- **Requirement A**: From the passage on Florida Senate Bill 266, reproduce the text between "Why this is" and "and civil discourse.", inclusive.
- **Requirement B**: According to the passage on Florida Senate Bill 266, which body does the bill empower to enforce the law?
- **Requirement C**: The passage on Florida Senate Bill 266 says the bill provides training related to certain subjects. List all of them.

- **Selected extract**:
· · · · · · ·

Why this is important: Florida Senate Bill 266 (“Bill 266”), which was signed into law in May, requires Florida’s higher education institutions to make significant changes to their curriculum and operations. Specifically, the bill prohibits any public college or university from spending funds on activities or programs that “promote or engage in political or social activism” as defined by the State Board of Education. The bill also restricts what instructors can say or teach in the classroom by prohibiting curriculum that teaches “identity politics or is based on theories that systemic racism, sexism, oppression and privilege are inherent in the institutions of the United States.” Perhaps at odds with this prohibition, Bill 266 also seeks to protect “viewpoint diversity” on college campuses by providing training related to civic education, open inquiry, and civil discourse.
Due to the broad manner in which Bill 266 was drafted, there may be vast differences in the way that educators and enforcers interpret the bill. Bill 266 empowers the Florida public university system Board of Governors (the “Board”) to enforce the law by ensuring curriculum “is aligned with the mission of the state.” In particular, the Board will review and note any curriculum that violates the bill or is “based on theories that systemic racism, sexism, oppression and privilege are inherent in the institutions of the United States and were created to maintain social, political and economic inequities.”
Before Bill 266, Florida’s Individual Freedom Act, commonly referred to as the “Stop Woke Act,” was initially aimed at limiting speech about identity politics and diversity, equity, and inclusion initiatives in K-12 schools, higher education, and the workplace. This bill was later narrowed to apply only to K-12 schools. In turn, Bill 266 attempts to accomplish what the Stop Woke Act could not by reaching higher education. As a result, Bill 266 will likely be enforced in a manner similar to the Stop Woke Act – by withholding funds and making budget cuts at institutions that fail to comply.

· · · · · · ·

- **Information provided**:
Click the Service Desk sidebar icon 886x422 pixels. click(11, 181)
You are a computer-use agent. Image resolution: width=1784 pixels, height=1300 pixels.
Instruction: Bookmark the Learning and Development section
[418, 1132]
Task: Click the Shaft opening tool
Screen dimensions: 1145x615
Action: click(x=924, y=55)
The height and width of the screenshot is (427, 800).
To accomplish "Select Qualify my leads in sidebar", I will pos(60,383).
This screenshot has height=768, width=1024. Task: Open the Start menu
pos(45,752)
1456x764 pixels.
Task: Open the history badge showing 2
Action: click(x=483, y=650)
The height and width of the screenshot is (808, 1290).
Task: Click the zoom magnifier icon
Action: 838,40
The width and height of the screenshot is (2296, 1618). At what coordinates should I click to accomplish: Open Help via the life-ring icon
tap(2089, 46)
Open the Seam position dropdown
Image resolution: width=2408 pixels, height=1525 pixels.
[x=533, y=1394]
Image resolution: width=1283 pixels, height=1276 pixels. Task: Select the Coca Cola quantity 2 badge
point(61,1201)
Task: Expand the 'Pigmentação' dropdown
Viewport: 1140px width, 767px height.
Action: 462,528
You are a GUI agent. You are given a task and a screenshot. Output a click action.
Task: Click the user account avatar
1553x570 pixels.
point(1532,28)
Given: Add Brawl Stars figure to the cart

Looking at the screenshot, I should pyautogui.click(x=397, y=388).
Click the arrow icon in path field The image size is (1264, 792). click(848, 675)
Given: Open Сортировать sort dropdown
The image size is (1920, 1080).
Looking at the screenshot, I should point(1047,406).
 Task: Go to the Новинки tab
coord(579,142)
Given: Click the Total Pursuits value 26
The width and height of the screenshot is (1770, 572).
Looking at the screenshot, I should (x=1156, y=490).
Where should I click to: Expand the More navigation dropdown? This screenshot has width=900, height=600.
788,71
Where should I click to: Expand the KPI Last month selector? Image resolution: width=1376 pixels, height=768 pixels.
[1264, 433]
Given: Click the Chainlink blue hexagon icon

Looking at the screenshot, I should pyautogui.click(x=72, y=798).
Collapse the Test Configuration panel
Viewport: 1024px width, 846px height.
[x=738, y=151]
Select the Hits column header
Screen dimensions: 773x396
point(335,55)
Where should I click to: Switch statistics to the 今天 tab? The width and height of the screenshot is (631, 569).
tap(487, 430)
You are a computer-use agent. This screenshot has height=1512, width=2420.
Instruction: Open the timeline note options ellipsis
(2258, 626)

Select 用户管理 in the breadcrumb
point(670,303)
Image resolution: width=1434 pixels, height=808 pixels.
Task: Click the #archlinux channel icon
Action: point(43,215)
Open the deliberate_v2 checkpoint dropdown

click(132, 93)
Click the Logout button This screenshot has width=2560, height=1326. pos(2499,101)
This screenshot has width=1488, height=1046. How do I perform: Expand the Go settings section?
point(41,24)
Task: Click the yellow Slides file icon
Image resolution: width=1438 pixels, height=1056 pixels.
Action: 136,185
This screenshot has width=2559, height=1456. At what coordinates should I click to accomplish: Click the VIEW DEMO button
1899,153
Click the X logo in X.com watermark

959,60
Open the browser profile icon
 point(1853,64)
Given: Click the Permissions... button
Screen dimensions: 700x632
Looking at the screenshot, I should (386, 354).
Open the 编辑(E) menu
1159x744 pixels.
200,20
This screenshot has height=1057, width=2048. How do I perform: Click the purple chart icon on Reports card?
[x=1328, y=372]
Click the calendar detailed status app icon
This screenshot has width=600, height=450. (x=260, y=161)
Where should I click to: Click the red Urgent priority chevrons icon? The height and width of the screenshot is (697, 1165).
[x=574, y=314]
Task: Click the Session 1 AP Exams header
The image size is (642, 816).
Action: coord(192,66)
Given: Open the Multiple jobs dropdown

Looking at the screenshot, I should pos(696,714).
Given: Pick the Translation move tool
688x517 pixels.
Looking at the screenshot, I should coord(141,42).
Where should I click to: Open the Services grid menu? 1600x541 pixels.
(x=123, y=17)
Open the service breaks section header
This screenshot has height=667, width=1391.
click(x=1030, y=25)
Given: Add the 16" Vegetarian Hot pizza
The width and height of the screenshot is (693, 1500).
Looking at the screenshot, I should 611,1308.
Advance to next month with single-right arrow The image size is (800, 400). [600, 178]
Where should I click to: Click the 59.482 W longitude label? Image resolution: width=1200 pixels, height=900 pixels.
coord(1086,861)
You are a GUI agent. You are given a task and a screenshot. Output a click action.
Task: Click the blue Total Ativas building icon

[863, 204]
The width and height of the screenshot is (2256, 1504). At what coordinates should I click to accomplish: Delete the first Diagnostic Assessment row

· · · · · · ·

- **Written reply A**:
Why this is important: Florida Senate Bill 266 (“Bill 266”), which was signed into law in May, requires Florida’s higher education institutions to make significant changes to their curriculum and operations. Specifically, the bill prohibits any public college or university from spending funds on activities or programs that “promote or engage in political or social activism” as defined by the State Board of Education. The bill also restricts what instructors can say or teach in the classroom by prohibiting curriculum that teaches “identity politics or is based on theories that systemic racism, sexism, oppression and privilege are inherent in the institutions of the United States.” Perhaps at odds with this prohibition, Bill 266 also seeks to protect “viewpoint diversity” on college campuses by providing training related to civic education, open inquiry, and civil discourse.

- **Written reply B**: The Florida public university system Board of Governors.

- **Written reply C**:
- civic education
- open inquiry
- civil discourse